» Problem requirements
Every entry in this listing should be written out exactly.
==========
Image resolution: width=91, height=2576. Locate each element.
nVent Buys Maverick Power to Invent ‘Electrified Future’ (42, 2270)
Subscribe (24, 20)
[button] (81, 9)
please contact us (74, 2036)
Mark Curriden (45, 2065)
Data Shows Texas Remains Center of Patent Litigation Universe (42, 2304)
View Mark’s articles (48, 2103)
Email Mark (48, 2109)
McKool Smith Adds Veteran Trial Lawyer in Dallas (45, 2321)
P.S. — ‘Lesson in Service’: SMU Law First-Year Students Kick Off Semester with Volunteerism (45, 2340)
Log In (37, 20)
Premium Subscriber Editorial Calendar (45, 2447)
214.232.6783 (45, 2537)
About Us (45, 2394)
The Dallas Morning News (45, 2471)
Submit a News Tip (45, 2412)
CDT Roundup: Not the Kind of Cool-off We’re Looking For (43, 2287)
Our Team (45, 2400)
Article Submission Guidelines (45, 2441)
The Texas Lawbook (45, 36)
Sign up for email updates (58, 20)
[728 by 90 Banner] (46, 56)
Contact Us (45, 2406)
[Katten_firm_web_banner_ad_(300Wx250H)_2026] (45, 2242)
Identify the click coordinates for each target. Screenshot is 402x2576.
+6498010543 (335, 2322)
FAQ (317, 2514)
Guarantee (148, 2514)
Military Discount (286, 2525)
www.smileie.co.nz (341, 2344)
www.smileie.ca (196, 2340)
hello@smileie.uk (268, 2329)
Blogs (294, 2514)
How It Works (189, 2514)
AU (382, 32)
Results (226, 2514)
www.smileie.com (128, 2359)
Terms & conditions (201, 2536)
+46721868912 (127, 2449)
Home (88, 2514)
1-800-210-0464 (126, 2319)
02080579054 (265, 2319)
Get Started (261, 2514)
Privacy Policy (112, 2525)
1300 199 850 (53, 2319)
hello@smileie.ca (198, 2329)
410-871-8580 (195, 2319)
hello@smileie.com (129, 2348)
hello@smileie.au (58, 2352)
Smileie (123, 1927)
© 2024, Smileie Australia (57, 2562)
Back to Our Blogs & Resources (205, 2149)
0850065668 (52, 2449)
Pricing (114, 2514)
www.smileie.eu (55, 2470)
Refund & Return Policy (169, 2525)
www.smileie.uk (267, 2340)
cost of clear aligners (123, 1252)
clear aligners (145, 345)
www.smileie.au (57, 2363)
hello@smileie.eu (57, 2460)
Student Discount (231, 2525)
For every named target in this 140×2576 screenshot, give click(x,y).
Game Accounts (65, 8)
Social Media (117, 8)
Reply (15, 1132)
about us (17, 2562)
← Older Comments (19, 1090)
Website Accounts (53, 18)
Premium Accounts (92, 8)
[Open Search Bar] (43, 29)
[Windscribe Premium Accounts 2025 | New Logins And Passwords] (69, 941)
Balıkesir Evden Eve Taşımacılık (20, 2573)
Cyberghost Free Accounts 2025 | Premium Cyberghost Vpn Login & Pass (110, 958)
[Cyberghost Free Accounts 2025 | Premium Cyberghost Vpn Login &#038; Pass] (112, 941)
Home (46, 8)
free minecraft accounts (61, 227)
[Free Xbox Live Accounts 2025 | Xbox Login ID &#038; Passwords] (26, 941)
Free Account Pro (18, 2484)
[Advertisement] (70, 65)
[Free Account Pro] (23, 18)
==========
» Response to the task
Image resolution: width=91, height=2576. Locate each element.
nVent Buys Maverick Power to Invent ‘Electrified Future’ (42, 2270)
Subscribe (24, 20)
[button] (81, 9)
please contact us (74, 2036)
Mark Curriden (45, 2065)
Data Shows Texas Remains Center of Patent Litigation Universe (42, 2304)
View Mark’s articles (48, 2103)
Email Mark (48, 2109)
McKool Smith Adds Veteran Trial Lawyer in Dallas (45, 2321)
P.S. — ‘Lesson in Service’: SMU Law First-Year Students Kick Off Semester with Volunteerism (45, 2340)
Log In (37, 20)
Premium Subscriber Editorial Calendar (45, 2447)
214.232.6783 (45, 2537)
About Us (45, 2394)
The Dallas Morning News (45, 2471)
Submit a News Tip (45, 2412)
CDT Roundup: Not the Kind of Cool-off We’re Looking For (43, 2287)
Our Team (45, 2400)
Article Submission Guidelines (45, 2441)
The Texas Lawbook (45, 36)
Sign up for email updates (58, 20)
[728 by 90 Banner] (46, 56)
Contact Us (45, 2406)
[Katten_firm_web_banner_ad_(300Wx250H)_2026] (45, 2242)
Identify the click coordinates for each target. Screenshot is 402x2576.
+6498010543 (335, 2322)
FAQ (317, 2514)
Guarantee (148, 2514)
Military Discount (286, 2525)
www.smileie.co.nz (341, 2344)
www.smileie.ca (196, 2340)
hello@smileie.uk (268, 2329)
Blogs (294, 2514)
How It Works (189, 2514)
AU (382, 32)
Results (226, 2514)
www.smileie.com (128, 2359)
Terms & conditions (201, 2536)
+46721868912 (127, 2449)
Home (88, 2514)
1-800-210-0464 (126, 2319)
02080579054 (265, 2319)
Get Started (261, 2514)
Privacy Policy (112, 2525)
1300 199 850 (53, 2319)
hello@smileie.ca (198, 2329)
410-871-8580 (195, 2319)
hello@smileie.com (129, 2348)
hello@smileie.au (58, 2352)
Smileie (123, 1927)
© 2024, Smileie Australia (57, 2562)
Back to Our Blogs & Resources (205, 2149)
0850065668 (52, 2449)
Pricing (114, 2514)
www.smileie.eu (55, 2470)
Refund & Return Policy (169, 2525)
www.smileie.uk (267, 2340)
cost of clear aligners (123, 1252)
clear aligners (145, 345)
www.smileie.au (57, 2363)
hello@smileie.eu (57, 2460)
Student Discount (231, 2525)
For every named target in this 140×2576 screenshot, give click(x,y).
Game Accounts (65, 8)
Social Media (117, 8)
Reply (15, 1132)
about us (17, 2562)
← Older Comments (19, 1090)
Website Accounts (53, 18)
Premium Accounts (92, 8)
[Open Search Bar] (43, 29)
[Windscribe Premium Accounts 2025 | New Logins And Passwords] (69, 941)
Balıkesir Evden Eve Taşımacılık (20, 2573)
Cyberghost Free Accounts 2025 | Premium Cyberghost Vpn Login & Pass (110, 958)
[Cyberghost Free Accounts 2025 | Premium Cyberghost Vpn Login &#038; Pass] (112, 941)
Home (46, 8)
free minecraft accounts (61, 227)
[Free Xbox Live Accounts 2025 | Xbox Login ID &#038; Passwords] (26, 941)
Free Account Pro (18, 2484)
[Advertisement] (70, 65)
[Free Account Pro] (23, 18)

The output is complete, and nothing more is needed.